- About this task -
Below are records; repeat them all exactly.

- Dataset excerpts -
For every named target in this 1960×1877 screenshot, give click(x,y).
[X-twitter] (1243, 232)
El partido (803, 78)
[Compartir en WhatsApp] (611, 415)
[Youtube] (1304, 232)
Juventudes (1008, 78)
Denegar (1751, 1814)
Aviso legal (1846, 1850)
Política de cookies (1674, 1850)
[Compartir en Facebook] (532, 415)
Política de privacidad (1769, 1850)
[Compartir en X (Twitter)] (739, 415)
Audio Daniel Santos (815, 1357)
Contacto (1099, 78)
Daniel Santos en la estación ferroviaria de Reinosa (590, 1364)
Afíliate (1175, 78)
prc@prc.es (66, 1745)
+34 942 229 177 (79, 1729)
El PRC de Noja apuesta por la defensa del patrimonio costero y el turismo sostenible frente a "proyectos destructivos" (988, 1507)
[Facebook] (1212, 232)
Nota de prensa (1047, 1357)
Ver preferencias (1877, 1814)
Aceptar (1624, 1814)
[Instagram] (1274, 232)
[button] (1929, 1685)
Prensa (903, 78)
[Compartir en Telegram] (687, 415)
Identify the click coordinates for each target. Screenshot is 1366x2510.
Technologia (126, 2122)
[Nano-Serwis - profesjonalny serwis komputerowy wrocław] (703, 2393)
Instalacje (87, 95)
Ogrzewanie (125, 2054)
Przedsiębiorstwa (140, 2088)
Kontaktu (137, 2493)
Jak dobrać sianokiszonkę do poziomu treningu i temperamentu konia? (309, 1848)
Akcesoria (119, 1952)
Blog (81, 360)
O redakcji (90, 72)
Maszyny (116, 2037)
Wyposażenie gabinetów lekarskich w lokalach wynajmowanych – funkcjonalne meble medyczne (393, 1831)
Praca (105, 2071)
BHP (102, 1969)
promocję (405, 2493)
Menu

- Solution for this task -
For every named target in this 1960×1877 screenshot, give click(x,y).
[X-twitter] (1243, 232)
El partido (803, 78)
[Compartir en WhatsApp] (611, 415)
[Youtube] (1304, 232)
Juventudes (1008, 78)
Denegar (1751, 1814)
Aviso legal (1846, 1850)
Política de cookies (1674, 1850)
[Compartir en Facebook] (532, 415)
Política de privacidad (1769, 1850)
[Compartir en X (Twitter)] (739, 415)
Audio Daniel Santos (815, 1357)
Contacto (1099, 78)
Daniel Santos en la estación ferroviaria de Reinosa (590, 1364)
Afíliate (1175, 78)
prc@prc.es (66, 1745)
+34 942 229 177 (79, 1729)
El PRC de Noja apuesta por la defensa del patrimonio costero y el turismo sostenible frente a "proyectos destructivos" (988, 1507)
[Facebook] (1212, 232)
Nota de prensa (1047, 1357)
Ver preferencias (1877, 1814)
Aceptar (1624, 1814)
[Instagram] (1274, 232)
[button] (1929, 1685)
Prensa (903, 78)
[Compartir en Telegram] (687, 415)
Identify the click coordinates for each target. Screenshot is 1366x2510.
Technologia (126, 2122)
[Nano-Serwis - profesjonalny serwis komputerowy wrocław] (703, 2393)
Instalacje (87, 95)
Ogrzewanie (125, 2054)
Przedsiębiorstwa (140, 2088)
Kontaktu (137, 2493)
Jak dobrać sianokiszonkę do poziomu treningu i temperamentu konia? (309, 1848)
Akcesoria (119, 1952)
Blog (81, 360)
O redakcji (90, 72)
Maszyny (116, 2037)
Wyposażenie gabinetów lekarskich w lokalach wynajmowanych – funkcjonalne meble medyczne (393, 1831)
Praca (105, 2071)
BHP (102, 1969)
promocję (405, 2493)
Menu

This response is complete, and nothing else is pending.